Rombongan Komisi IV yang turut hadir menyusuri jalur hutan kota, memperhatikan keberadaan flora dan fauna endemik, serta mencermati bagaimana ruang kawasan dimanfaatkan untuk keperluan wisata alam.
“Keseimbangan antara konservasi dan pemanfaatan adalah kunci. Kalau hanya konservasi tapi masyarakat tidak merasakan manfaatnya, akan sulit bertahan. Sebaliknya, kalau hanya fokus pada wisata tanpa regulasi, fungsi ekologisnya bisa rusak,” ujarnya.
Rahmat menekankan bahwa pengelolaan kawasan seperti TWA Punti Kayu tidak boleh diserahkan sepenuhnya kepada satu pihak.
Ia mengungkapkan bahwa keterlibatan aktif pemerintah pusat, pemerintah daerah, pelaku usaha, dan masyarakat menjadi krusial dalam menciptakan model pengelolaan kawasan yang berkelanjutan.
Dalam sesi diskusi yang digelar bersama pihak pengelola dan mitra konservasi, terungkap beberapa isu utama yang masih dihadapi TWA Punti Kayu, antara lain rendahnya tingkat regenerasi pohon, keterbatasan sumber daya manusia, serta minimnya program edukasi yang menyasar pengunjung.
Menyikapi hal itu, Rahmat menyampaikan perlunya langkah cepat dari pemangku kebijakan untuk memberikan respon melalui regulasi dan dukungan anggaran yang berorientasi pada pelestarian jangka panjang.
“Penting bagi pemerintah untuk hadir melalui dukungan kebijakan dan anggaran yang cukup. Termasuk mendorong kolaborasi dengan akademisi dan komunitas agar kawasan ini bisa berkembang sebagai pusat pembelajaran lingkungan,” katanya.

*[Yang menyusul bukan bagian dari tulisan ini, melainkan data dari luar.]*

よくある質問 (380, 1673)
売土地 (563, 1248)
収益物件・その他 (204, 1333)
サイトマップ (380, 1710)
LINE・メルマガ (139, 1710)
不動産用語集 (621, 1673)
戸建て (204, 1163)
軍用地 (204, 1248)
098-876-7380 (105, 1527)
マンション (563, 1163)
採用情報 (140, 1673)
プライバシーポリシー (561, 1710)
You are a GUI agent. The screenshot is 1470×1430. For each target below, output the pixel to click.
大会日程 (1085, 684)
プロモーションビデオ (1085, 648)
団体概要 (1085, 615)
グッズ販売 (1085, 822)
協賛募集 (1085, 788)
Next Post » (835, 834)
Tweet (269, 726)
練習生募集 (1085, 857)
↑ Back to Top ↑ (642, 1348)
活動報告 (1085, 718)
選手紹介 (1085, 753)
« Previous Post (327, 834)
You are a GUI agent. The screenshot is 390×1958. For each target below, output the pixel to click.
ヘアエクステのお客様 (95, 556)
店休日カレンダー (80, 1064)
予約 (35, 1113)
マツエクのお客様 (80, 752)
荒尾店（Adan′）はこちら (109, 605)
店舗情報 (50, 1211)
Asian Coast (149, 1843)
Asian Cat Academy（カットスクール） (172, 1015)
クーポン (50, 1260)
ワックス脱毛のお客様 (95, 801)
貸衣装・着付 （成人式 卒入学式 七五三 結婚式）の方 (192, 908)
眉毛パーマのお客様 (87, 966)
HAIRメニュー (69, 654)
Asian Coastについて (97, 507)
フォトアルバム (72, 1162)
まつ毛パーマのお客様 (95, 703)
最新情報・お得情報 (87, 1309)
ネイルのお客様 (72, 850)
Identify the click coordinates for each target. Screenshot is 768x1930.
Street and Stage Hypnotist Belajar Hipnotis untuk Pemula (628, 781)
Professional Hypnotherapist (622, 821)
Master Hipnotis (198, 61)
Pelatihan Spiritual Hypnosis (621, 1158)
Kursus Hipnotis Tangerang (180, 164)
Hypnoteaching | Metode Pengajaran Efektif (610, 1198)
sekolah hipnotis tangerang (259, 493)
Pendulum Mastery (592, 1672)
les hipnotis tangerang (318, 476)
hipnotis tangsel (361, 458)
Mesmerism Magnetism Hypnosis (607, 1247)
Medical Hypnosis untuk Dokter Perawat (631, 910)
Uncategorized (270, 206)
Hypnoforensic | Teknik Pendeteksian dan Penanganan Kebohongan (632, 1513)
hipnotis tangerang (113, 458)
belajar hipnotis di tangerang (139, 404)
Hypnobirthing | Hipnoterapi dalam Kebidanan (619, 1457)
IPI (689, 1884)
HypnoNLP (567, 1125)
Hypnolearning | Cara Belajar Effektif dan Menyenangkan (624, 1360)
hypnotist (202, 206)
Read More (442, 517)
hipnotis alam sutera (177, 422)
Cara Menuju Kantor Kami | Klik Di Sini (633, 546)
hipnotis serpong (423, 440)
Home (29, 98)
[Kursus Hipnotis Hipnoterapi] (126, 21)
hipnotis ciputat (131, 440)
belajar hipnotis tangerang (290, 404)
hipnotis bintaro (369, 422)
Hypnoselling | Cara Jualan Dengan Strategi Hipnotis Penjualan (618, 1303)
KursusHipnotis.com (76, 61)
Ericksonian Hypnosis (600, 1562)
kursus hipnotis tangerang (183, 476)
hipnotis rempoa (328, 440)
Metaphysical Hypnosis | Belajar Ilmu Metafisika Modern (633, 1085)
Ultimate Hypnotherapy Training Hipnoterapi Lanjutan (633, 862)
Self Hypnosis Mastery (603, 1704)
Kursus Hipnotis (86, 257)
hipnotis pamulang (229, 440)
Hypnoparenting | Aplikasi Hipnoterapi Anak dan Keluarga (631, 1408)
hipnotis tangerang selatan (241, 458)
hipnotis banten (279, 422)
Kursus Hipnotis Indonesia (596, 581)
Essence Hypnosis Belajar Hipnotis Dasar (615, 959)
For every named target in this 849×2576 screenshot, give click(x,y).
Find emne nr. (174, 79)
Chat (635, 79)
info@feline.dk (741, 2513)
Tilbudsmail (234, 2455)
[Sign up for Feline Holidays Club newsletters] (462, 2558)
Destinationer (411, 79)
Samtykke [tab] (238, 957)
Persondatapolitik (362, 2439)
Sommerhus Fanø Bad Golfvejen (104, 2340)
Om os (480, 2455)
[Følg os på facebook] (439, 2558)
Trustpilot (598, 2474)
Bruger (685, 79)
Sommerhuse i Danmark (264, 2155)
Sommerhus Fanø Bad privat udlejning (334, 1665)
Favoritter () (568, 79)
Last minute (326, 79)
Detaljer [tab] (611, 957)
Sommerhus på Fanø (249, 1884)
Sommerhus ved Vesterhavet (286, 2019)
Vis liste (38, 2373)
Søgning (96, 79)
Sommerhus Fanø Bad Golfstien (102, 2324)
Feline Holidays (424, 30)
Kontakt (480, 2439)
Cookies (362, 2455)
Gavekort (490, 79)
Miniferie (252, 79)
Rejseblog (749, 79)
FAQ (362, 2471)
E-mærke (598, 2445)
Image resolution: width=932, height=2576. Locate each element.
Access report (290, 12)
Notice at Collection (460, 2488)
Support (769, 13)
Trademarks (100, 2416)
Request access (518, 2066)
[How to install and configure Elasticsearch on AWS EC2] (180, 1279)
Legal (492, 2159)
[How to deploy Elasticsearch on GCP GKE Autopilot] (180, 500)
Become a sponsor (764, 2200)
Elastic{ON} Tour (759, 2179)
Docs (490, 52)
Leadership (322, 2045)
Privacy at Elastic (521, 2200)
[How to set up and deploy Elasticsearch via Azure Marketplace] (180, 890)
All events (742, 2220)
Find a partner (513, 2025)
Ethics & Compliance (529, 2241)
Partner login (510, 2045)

Rahmat menyoroti posisi strategis TWA Punti Kayu yang bukan hanya berperan bagi warga Palembang, melainkan juga menjadi bagian dari upaya nasional dalam menjaga keberadaan hutan kota di tengah pembangunan.
Ia mendorong perumusan rencana pengelolaan jangka panjang yang mampu menjembatani antara kebutuhan ekologis, fungsi edukasi, dan potensi ekonomi secara terpadu.
“Kita harap ada peta jalan (road map) yang konkret dan bisa dilaksanakan. Jangan sampai kawasan konservasi hanya jadi simbol, tapi tak punya kekuatan dalam pelestarian,” ucapnya.
Kunjungan ini juga menghasilkan sejumlah rekomendasi yang disampaikan Komisi IV DPR RI kepada Balai Konservasi Sumber Daya Alam (BKSDA) Sumatera Selatan, seperti perlunya peningkatan sarana publik, penambahan kegiatan edukatif yang relevan, serta keterlibatan aktif masyarakat sekitar dalam menjaga keberlanjutan kawasan.
Rahmat menegaskan bahwa hasil dari kunjungan tersebut tidak boleh berhenti pada dokumentasi formal semata, melainkan harus menjadi dasar untuk aksi nyata yang memperkuat fungsi konservasi dan peran sosial-ekonomi TWA Punti Kayu.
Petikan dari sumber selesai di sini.